Notes On The Teleservices Checklist

These notes are a supplement to the material presented in this chapter. They are not a substitute for that material. The checklist is shown in Figure 9.3.

1. Purpose. Before deciding on the purpose, suggest a brief professional updating on what the state of the art makes possible. Don't let management limit its options by not having that first.

2. Budget. Set specific, though generous, budgets, especially for getting started. Definitely get outside guidance if you are new to this medium.

3. Timeline. Be specific about dates. Set time lines for management as well as staff: Specify when testing must be done, reported, and evaluated. No "ASAP"!5 Specify when after-the-test decisions must be made, with agreement as to what that involves and on the budget to make it possible.

4. In-house/Outside. This is not necessarily an either- or decision. Often, both are required, at least for getting started.

5. Project manager. Consider separate managers if major in-house staff and a service firm are both required. Teleservicing—even its supervision—is a time-intensive job!

6. Types and purposes. Have written agreement on why the inbound services are established and what they are to achieve. Spell out the details against which evaluations can be matched.

7—9. Call payment. Decide who pays for each type of call. If different types of calls (routine orders, requests for technical data, simpler how-to questions) require different personnel, will they be available when callers are likely to phone? Who monitors what actually happens? Who's authorized to make it all work?

10—11. Outbound how-to. What outbound sales calls are to accomplish and the data available to help make it happen. Do not count on getting usable teleservices data from any computer—especially your own— without first seeing it happen. Don't settle for assurances or promises. Demand a demonstration. For new equipment or software, demand a guarantee.

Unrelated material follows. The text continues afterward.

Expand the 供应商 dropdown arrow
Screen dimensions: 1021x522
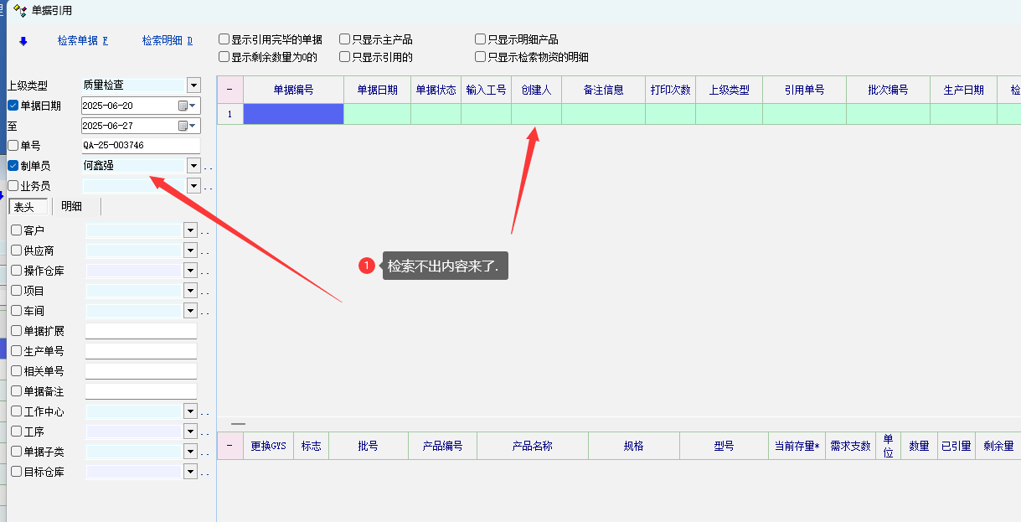point(190,251)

12. Location. Consult your phone company teleservicing expert—there is one!—before setting up in house. Teleservicing experts may even have solutions to which you have not yet discovered the problems.

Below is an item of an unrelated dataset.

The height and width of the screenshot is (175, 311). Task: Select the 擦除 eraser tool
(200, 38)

13. Personnel. Don't start up without a teleservicing start-up specialist who's been through it all before . . . several times. This is critical to everything you'll do, from finding people to write the scripts and answer the phones to figuring out who works where with whom on what. Think of them as test pilots . . . there to get you safely launched.

14-15. Equipment/training. Match equipment and training to what you need now. Allow for future expansion in long-range planning, but concentrate on making the present successful first if you want that future to arrive.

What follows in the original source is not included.